Она, оказывается, приземлилась на Джулиана и, судя по его виду, с ним не все хорошо! Он не двигается. Иззи поспешно подтянулась выше и приложила ладонь к его щеке.
— Джулиан? Ох, Джулиан, пожалуйста, скажи, что с тобой все в порядке! — Ответа не последовало. Когда она уже собралась подняться, то почувствовала, что грудь его расширилась от протяжного, натужного вздоха. Он делал один свистящий вдох за другим, в то время как Иззи сидела на нем с увлажнившимися от облегчения глазами.
— Иззи? — Он разом вспомнил. — Иззи, как ты могла совершить такую глупость? С ребенком все в порядке? Что за легкомыслие! — Джулиан привлек ее к себе на грудь. От облегчения, что с ней все в порядке, сердце его заколотилось еще сильнее.
— Мне нечем дышать, — послышался сдавленный возглас, и Джулиан немного ослабил хватку. Иззи подняла голову.
— Спасибо, — вежливо проговорила она, откинув назад спутанные волосы.
Джулиан не слушал. Он чувствовал, как волны шелковистых волос ласкают ему шею и плечо, и вдыхал сладкий, свежий аромат ее кожи. Тут было все, что он помнил, о чем грезил. Его плоть стала твердой.
Иззи почувствовала, как она напряглась под ней, и еще не забытое тепло растеклось по ее телу. Он всегда излучал тепло, но сейчас оно граничило с возгоранием. В остальном это был ее собственный сладостный отклик на его возбуждение.
Все в нем было твердым. Под ее ладонями мышцы груди перекатывались, как железные обручи, и его мужественность вызывала у нее возбужденный трепет.
Джулиан не мог этого вынести. Ладони Иззи блуждали по его груди, пальцы мягко, по-кошачьи, вонзались, проверяя его напряженные мышцы и гладя их. Руки ее пропутешествовали по груди вверх, прошлись по плечам, затем вернулись вниз. Она медленно села, и он увидел, что веки ее полузакрыты, а губы приоткрылись.
Когда ее прикосновения спустились ниже, бедра его непроизвольно приподнялись, прижимая его к ней, и руки ее сжались на затвердевшем животе, как озорные кошачьи коготки.
Он должен знать.
— Иззи? — Напряженная сиплость голоса привела бы его в расстройство, если бы ему уже не было все равно.

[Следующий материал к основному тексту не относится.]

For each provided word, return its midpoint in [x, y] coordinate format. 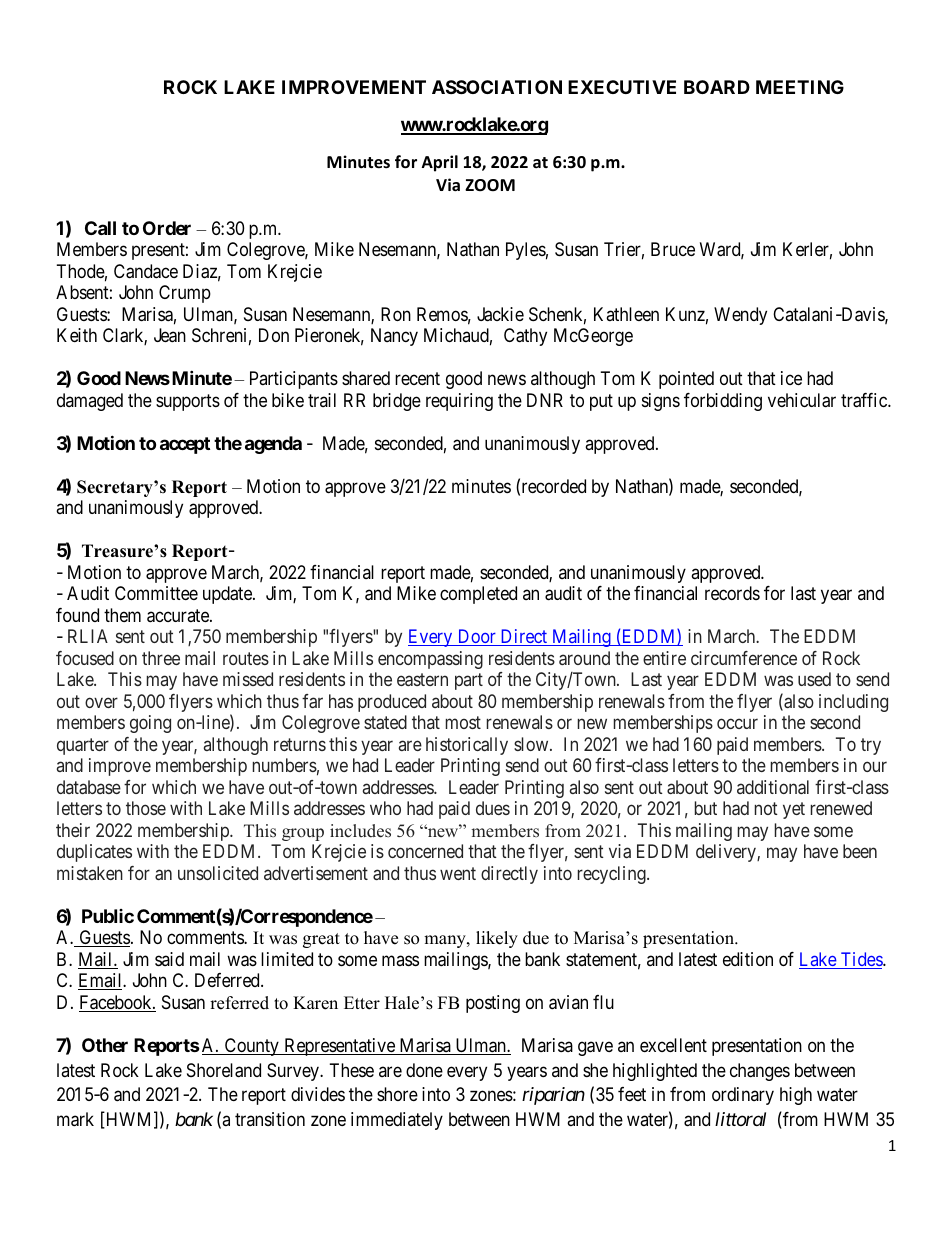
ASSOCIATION [497, 87]
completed [478, 595]
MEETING [800, 87]
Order [167, 228]
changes [760, 1072]
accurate [179, 616]
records [732, 593]
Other [105, 1045]
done [424, 1070]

Она не слышала его. Голова ее свесилась вниз, волосы упали на него, и она ощущала, как его возбуждение пульсирует под ней. Дыхание ее вырывалось неровными всхлипами, состязаясь с ритмом его сердцебиения. Погрузившись руками ей в волосы, Джулиан мягко заставил ее встретиться с ним глазами.
— Иззи?
Она знала, чего он хочет. Его львиные глаза приглашали, просили, приказывали. Один раз она уже видела в них это темное, отчаянное желание, и ей хотелось согласиться. Почти все в ней кричало: «Да! Да!» Эта болезненная жажда едва не поглотила ее. Было бы так хорошо снова отдать ему свое тело, если бы только не пришлось отдать при этом и сердце.
Но она устроена иначе. Для нее уж если отдавать себя, то полностью, а такая безответная любовь погубит ее. Это сделает ее тем, чем она не хочет быть. Если она отдастся, зная, что нелюбима, то станет по-настоящему падшей, даже в собственных глазах. Какая ирония, что, когда весь свет станет считать ее безупречной, для себя самой она будет Иезавелью.